The first stage: recruitment on and off campus 

Applicants interviewed: 1,842

Latham’s broad approach to recruitment reflects its giant footprint on the legal scene. “Our open application platform allows any student, from any law school, to apply to our recruiting programs,” notes Michèle Penzer, a banking partner in New York and the Global Chair of the Recruiting Committee. “We seek the best and brightest legal talent, first and foremost. While we look at academic credentials for new associates, that’s not the entire barometer. We also look for leadership achievements, and characteristics that enhance Latham’s unique and diverse culture.” The firm has an early application period, Latham Early Action Days (LEAD), that encourages students to apply to their summer program within a one-week period in June. Students who participate in LEAD are able to receive a decision earlier on in the process. A whole host of Recruiting Committee members participate in interviews, including managing partners, practice group chairs, and associates. All applicants are required to take a virtual assessment which will assess candidates on different skills and behaviors that are necessary to excel at Latham. Following the assessment, students will receive written feedback on their strengths for their personal reference.

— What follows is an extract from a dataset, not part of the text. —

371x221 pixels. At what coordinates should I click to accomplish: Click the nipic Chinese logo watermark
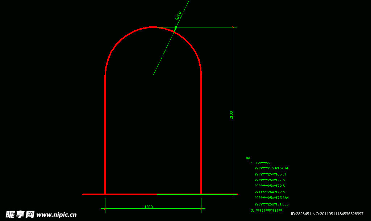[20, 214]
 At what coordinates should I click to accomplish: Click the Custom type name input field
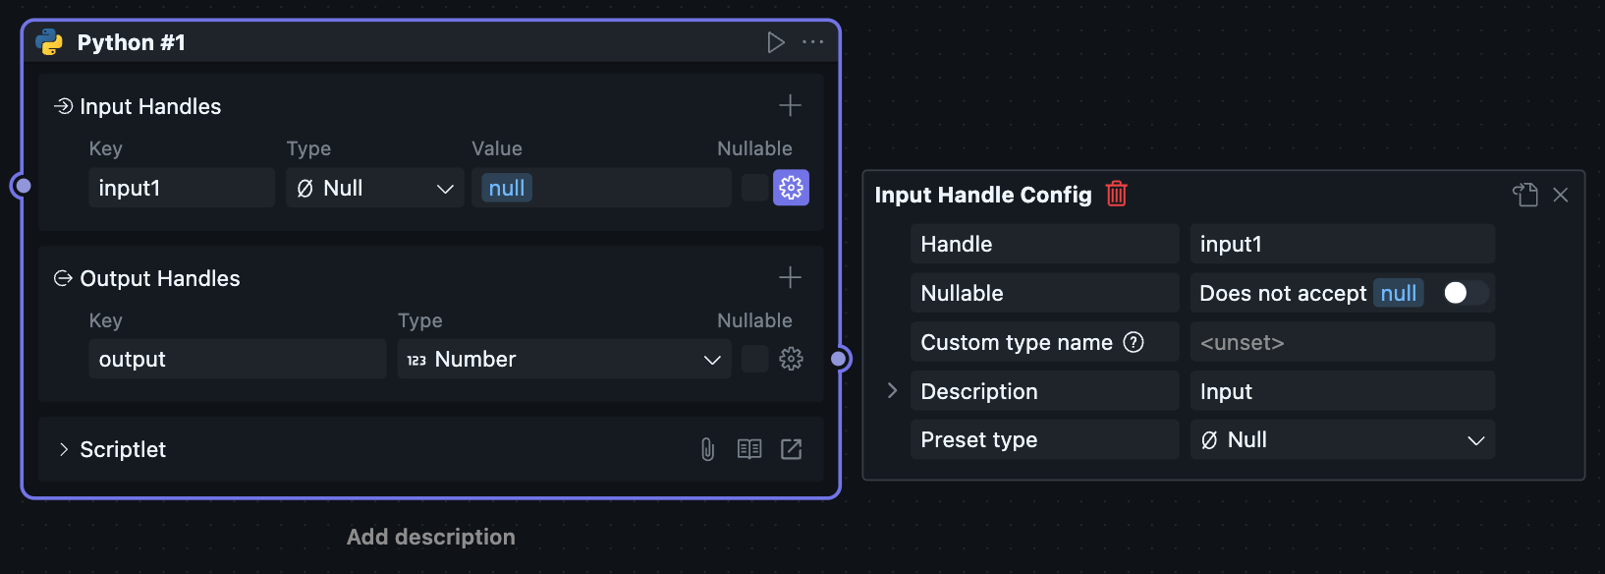point(1342,342)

This might all sound a bit intimidating, but associate sources assured us: “Collaboration and collegiality are a key part of Latham’s culture. Interviews are meant to be conversational, less about ticking through a resume and more about people as individuals,” said Boston counsel and member of the Recruiting Committee, Gloria Ring.

Top tips: “Be yourself. We want to hear about experiences that demonstrate who you are, and that shows us how you’ll contribute to our consensus-based, entrepreneurial culture. We value authenticity, inclusivity, and diversity as well as teamwork, creativity, and innovation. The stories you tell will reveal your values and competencies in a very natural way.” - New York partner and Global Chair of Recruiting Committee, Michèle Penzer.

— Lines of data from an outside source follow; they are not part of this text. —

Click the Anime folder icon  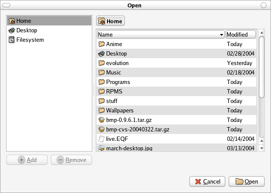click(x=101, y=44)
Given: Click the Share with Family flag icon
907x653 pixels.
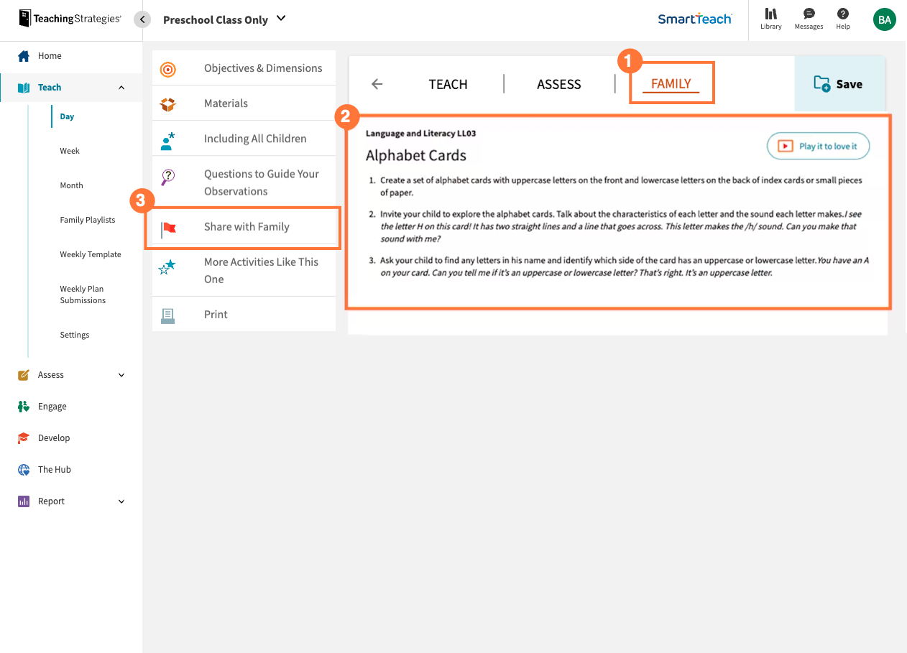Looking at the screenshot, I should pyautogui.click(x=167, y=226).
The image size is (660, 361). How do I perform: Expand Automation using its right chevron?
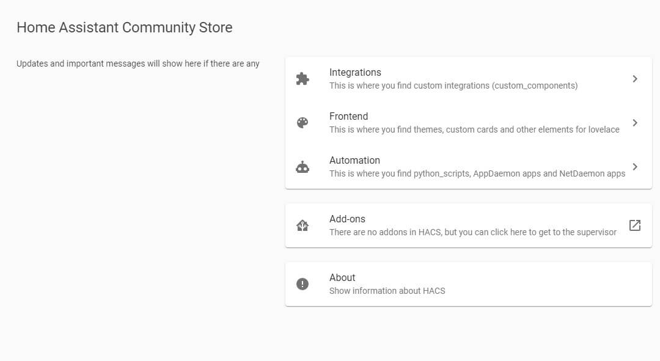635,167
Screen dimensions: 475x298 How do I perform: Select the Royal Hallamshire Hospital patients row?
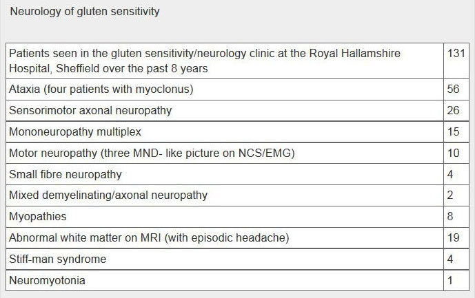click(x=237, y=61)
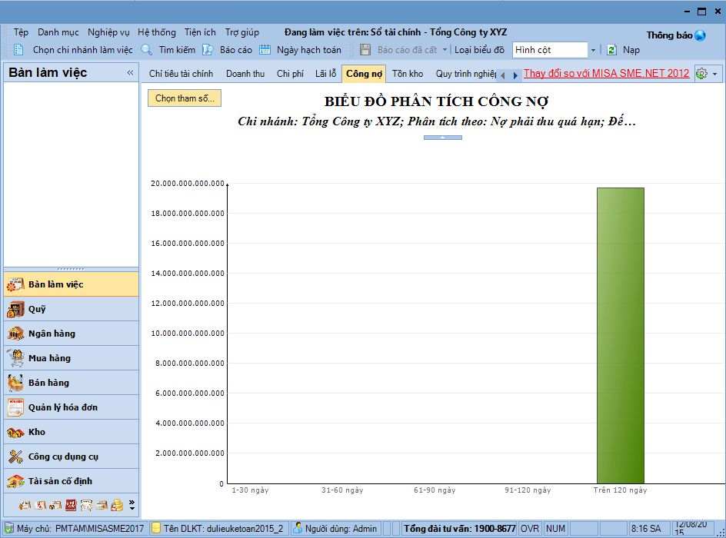Switch to the Tồn kho tab
This screenshot has width=726, height=538.
tap(408, 74)
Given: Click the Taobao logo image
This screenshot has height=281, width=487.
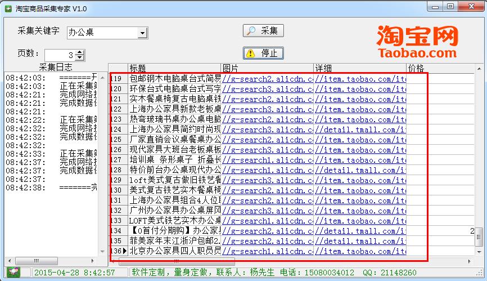Looking at the screenshot, I should (417, 42).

Applicants invited to second-stage interview: 1,034

Those invited to callbacks will meet with several attorneys over the course of several hours, and may also share a meal with a small group of attorneys. Bay Area partner and Global Vice-Chair of the Recruiting Committee, Aaron Chiu, tells us: “Whenever possible, we try to pair candidates with Latham lawyers who share their interests, or who can best answer a candidate’s particular questions. To help us with matching, we welcome candidates to share those questions with us during the recruiting process; we understand that candidates are often evaluating a number of firms, and we want to ensure that callbacks are engaging, relevant, and illuminating.” 

Interviewers and questions vary depending on the candidate and location, but candidates are urged to share their passions and experiences. Capurro notes too that candidates should prepare themselves for a long day. Houston associate and member of the Recruiting Committee, Zainab Hashmi, adds: “While the process can seem intimidating, especially with the large amount of talking, questions, and introductions over the course of the day, we also hope it’s a fun experience, and that candidates view the lawyers they meet during interviews as their potential supervisors, mentors, colleagues, and friends.” 

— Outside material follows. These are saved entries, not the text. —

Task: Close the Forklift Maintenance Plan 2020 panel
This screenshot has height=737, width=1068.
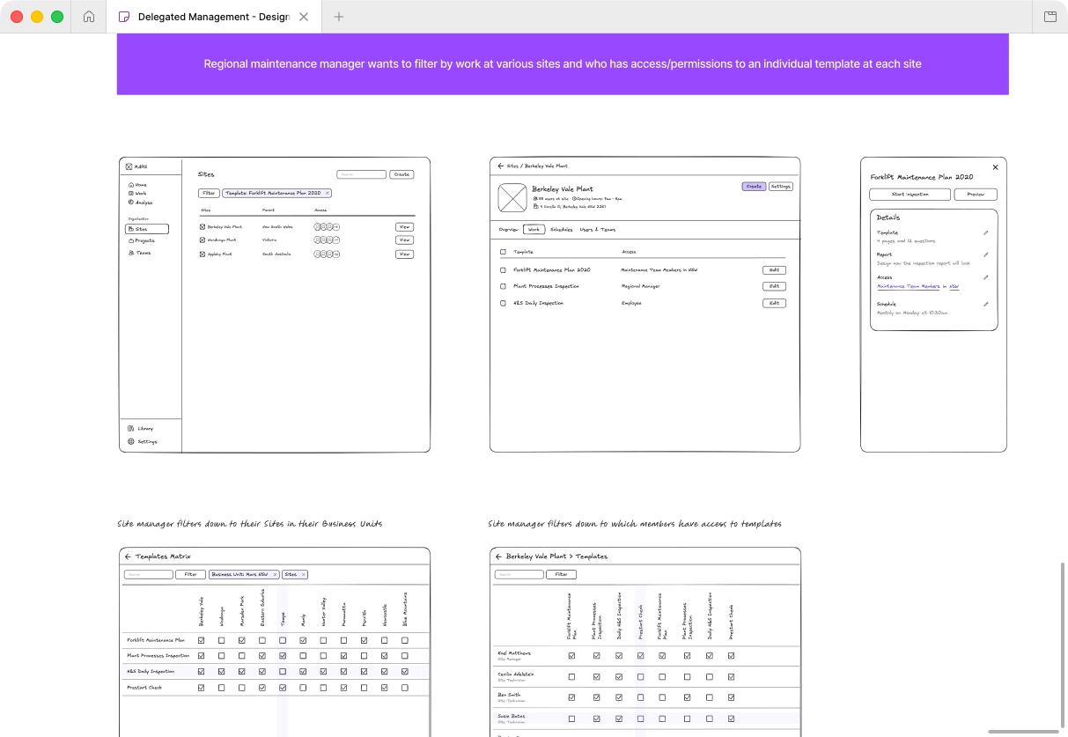Action: 995,166
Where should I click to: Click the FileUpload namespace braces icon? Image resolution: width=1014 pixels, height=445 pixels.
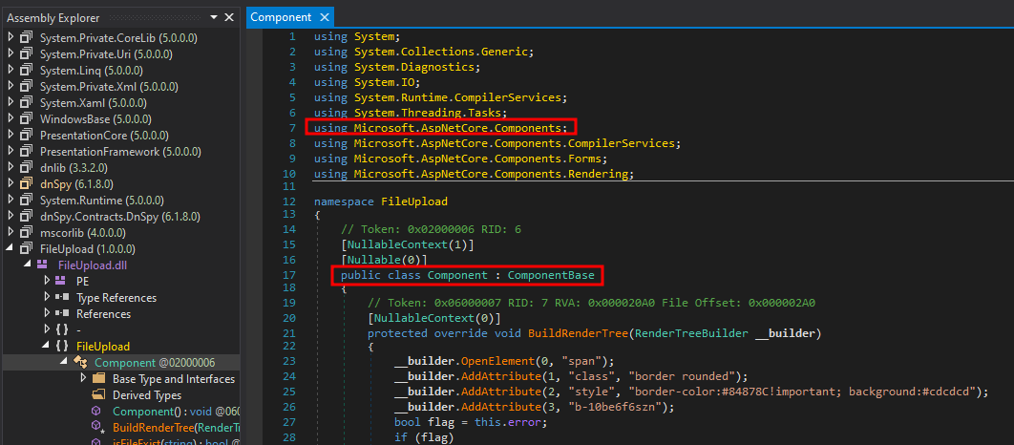(x=61, y=346)
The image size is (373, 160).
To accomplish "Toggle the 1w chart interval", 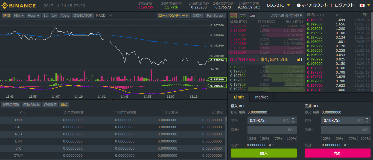I will [54, 16].
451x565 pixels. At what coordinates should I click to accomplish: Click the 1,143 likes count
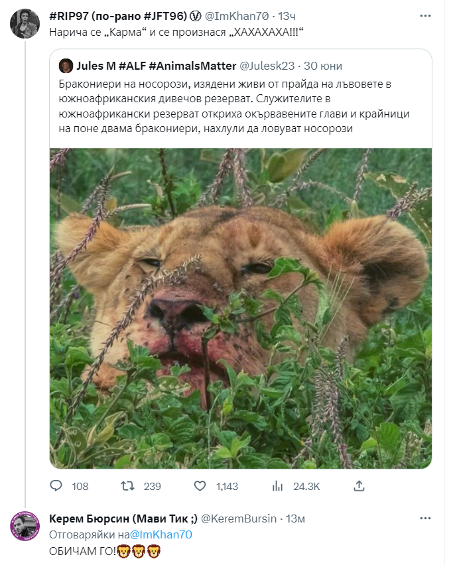click(227, 486)
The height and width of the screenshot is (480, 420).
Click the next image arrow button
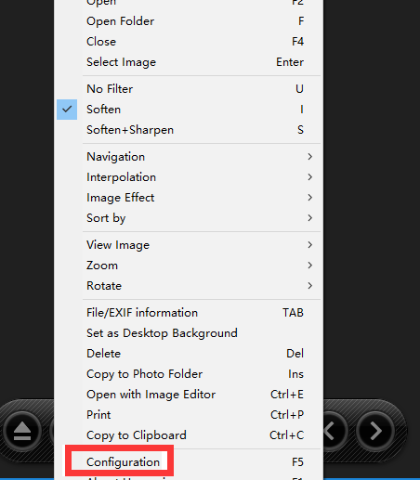tap(375, 431)
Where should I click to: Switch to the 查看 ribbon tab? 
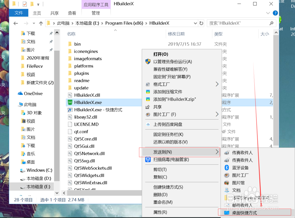coord(72,13)
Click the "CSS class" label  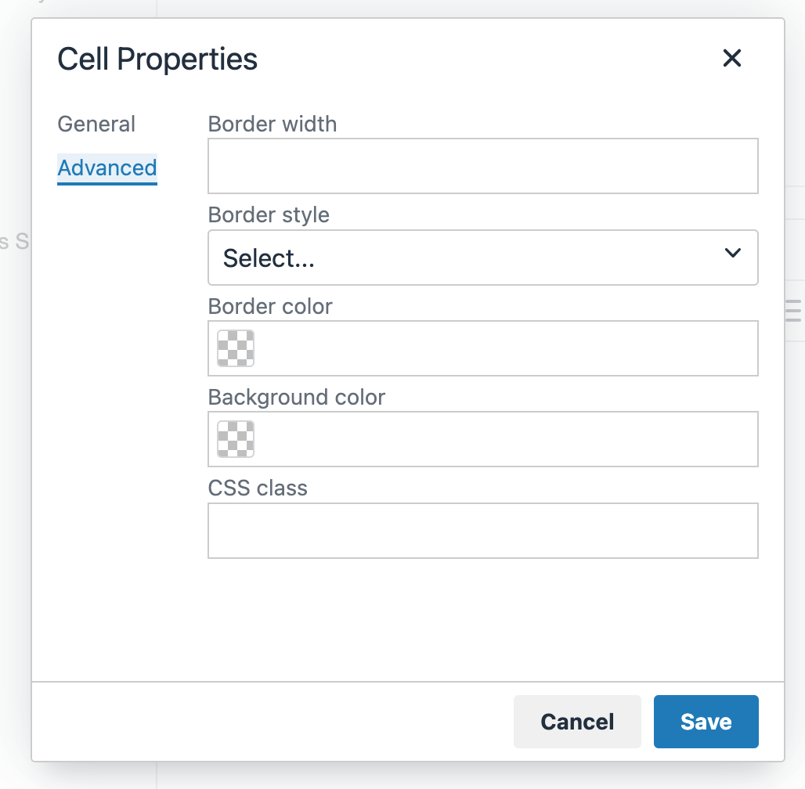pyautogui.click(x=258, y=488)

Top tips: “Before your interview, set aside some time to think through what you want to share. We want to hear about you, and learn about your authentic self. Think about how your personal and professional experiences brought you to this moment in time, and how those experiences demonstrate you are the right fit for Latham.” - New York associate and member of the Recruiting Committee, Lauren Sun

Summer program

Offers: 484

Acceptances: 315

Candidates who are fortunate to secure a spot on Latham’s summer program will take part in the firm’s unassigned program, where they can explore 50+ practice groups. The system is entrepreneurial and informal — summer associates are free to pursue projects that they’re interested in, including pro bono work. Penzer tells us: “Our firm has a deep commitment to training and developing lawyers at every stage of their careers, including summer associates. Our Summer Academy brings together summer associates from across the globe for several days of networking, training, professional development, and socializing .” Chicago associate and member of the Recruiting Committee, Jonathan Gordon, encourages summers to “find a good balance of your time between your substantive work and developing connections with people around the office. The firm is really geared towards balancing fun with work.” 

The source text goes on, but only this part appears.